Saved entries
--

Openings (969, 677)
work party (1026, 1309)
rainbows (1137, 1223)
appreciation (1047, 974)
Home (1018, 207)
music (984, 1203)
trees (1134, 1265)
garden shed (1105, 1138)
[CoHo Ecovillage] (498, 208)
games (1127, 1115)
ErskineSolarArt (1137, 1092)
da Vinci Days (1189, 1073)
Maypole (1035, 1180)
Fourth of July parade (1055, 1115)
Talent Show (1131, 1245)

--

◆ **TASK TO COMPLETE**
Copy down every record, keeping each one exact.

◆ **RESPONSE AREA**
Openings (969, 677)
work party (1026, 1309)
rainbows (1137, 1223)
appreciation (1047, 974)
Home (1018, 207)
music (984, 1203)
trees (1134, 1265)
garden shed (1105, 1138)
[CoHo Ecovillage] (498, 208)
games (1127, 1115)
ErskineSolarArt (1137, 1092)
da Vinci Days (1189, 1073)
Maypole (1035, 1180)
Fourth of July parade (1055, 1115)
Talent Show (1131, 1245)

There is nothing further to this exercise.